Giải phương trình

To solve the equation x^2 + (x + |x + 1|) - 14 = 0, we can break it down into cases based on the value of x + 1.

Case 1: x + 1 ≥ 0
In this case, |x + 1| = x + 1, so the equation becomes x^2 + (x + (x + 1)) - 14 = 0.
Simplifying further, we get x^2 + 2x + 1 - 14 = 0.
Combining like terms, we have x^2 + 2x - 13 = 0.

Case 2: x + 1 < 0
In this case, |x + 1| = -(x + 1), so the equation becomes x^2 + (x - (x + 1)) - 14 = 0.
Simplifying further, we get x^2 - 1 - 14 = 0.
Combining like terms, we have x^2 - 15 = 0.

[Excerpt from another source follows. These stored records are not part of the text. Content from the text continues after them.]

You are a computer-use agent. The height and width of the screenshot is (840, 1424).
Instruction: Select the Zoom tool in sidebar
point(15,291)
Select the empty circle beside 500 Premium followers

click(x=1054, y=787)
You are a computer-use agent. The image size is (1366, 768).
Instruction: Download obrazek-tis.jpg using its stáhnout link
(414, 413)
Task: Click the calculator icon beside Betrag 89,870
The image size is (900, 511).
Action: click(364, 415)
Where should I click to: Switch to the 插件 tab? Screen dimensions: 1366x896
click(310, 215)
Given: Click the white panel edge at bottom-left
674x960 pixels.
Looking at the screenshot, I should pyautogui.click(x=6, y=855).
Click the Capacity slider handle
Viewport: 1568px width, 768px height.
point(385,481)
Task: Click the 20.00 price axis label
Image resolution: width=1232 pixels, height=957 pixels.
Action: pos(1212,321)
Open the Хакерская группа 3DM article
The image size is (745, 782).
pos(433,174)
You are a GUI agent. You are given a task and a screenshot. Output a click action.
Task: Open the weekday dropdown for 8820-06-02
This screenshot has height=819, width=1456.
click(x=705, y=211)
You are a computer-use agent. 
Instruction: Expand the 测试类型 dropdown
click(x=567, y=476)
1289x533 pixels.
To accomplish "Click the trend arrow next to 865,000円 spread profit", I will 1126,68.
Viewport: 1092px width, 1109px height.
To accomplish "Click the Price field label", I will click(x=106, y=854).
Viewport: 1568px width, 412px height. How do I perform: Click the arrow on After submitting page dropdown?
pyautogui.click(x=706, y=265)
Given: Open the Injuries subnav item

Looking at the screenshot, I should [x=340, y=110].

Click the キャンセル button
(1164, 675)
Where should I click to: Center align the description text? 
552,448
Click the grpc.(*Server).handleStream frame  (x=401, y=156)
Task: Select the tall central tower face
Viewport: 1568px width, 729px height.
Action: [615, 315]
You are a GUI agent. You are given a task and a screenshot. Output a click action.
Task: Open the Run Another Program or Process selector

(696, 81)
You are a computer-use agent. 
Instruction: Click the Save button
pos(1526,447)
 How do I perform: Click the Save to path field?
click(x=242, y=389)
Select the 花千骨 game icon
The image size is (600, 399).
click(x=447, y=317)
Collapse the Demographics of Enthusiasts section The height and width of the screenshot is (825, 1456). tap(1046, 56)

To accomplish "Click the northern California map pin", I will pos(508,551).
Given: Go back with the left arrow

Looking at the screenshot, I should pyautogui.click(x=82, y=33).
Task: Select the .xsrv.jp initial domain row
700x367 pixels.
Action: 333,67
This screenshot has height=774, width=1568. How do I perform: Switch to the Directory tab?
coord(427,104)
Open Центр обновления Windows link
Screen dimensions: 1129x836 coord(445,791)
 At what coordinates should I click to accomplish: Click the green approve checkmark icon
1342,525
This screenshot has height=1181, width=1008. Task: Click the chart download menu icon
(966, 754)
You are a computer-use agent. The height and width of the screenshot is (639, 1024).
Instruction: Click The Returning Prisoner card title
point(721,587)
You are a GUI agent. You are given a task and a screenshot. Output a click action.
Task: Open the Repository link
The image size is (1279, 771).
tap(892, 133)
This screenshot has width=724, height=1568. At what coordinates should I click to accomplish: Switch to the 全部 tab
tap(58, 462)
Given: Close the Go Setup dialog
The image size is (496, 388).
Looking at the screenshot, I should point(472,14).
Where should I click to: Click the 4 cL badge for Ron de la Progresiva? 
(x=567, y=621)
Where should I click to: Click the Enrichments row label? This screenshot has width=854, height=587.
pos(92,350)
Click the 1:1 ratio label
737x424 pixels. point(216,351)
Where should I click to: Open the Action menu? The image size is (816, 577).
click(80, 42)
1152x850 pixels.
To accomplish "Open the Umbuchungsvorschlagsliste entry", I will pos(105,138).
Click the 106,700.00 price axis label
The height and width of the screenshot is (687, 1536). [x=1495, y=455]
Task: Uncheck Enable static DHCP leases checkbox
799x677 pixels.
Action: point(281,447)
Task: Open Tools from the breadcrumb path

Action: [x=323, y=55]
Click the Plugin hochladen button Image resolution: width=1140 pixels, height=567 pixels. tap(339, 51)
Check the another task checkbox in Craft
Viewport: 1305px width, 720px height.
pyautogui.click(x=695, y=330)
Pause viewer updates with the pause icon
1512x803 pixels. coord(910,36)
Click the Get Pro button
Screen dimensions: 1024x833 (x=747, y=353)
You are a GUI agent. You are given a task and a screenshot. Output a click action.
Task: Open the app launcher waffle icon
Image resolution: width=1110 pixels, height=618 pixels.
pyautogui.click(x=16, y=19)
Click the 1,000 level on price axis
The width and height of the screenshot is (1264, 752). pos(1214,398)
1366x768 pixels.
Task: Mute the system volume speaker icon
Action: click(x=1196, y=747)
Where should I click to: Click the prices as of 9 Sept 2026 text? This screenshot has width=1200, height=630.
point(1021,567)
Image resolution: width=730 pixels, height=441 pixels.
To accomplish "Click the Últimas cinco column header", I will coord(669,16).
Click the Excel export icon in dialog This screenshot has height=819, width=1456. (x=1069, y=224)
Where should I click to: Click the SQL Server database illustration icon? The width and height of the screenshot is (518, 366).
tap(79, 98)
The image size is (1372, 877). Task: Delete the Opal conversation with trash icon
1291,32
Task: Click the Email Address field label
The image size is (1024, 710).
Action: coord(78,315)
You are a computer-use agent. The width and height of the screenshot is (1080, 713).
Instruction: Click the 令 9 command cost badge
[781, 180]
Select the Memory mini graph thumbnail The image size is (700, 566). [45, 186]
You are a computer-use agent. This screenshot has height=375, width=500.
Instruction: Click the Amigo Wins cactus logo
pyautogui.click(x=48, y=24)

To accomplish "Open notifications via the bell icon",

Now, let's solve each case separately:

Case 1: x^2 + 2x - 13 = 0
Using the quadratic formula, x = (-b ± √(b^2 - 4ac)) / (2a), where a = 1, b = 2, and c = -13.
Plugging in these values, we get x = (-2 ± √(2^2 - 4(1)(-13))) / (2(1)).
Simplifying further, we have x = (-2 ± √(4 + 52)) / 2.
This becomes x = (-2 ± √56) / 2.
Simplifying the square root, we have x = (-2 ± 2√14) / 2.
Dividing both the numerator and denominator by 2, we get x = -1 ± √14.

Case 2: x^2 - 15 = 0
Using the quadratic formula, x = (-b ± √(b^2 - 4ac)) / (2a), where a = 1, b = 0, and c = -15.
Plugging in these values, we get x = (0 ± √(0^2 - 4(1)(-15))) / (2(1)).
Simplifying further, we have x = (0 ± √(0 + 60)) / 2.
This becomes x = (0 ± √60) / 2.
Simplifying the square root, we have x = (0 ± 2√15) / 2.
Dividing both the numerator and denominator by 2, we get x = ± √15.

Therefore, the solutions to the equation x^2 + (x + |x + 1|) - 14 = 0 are:
x = -1 + √14, -1 - √14, √15, and -√15.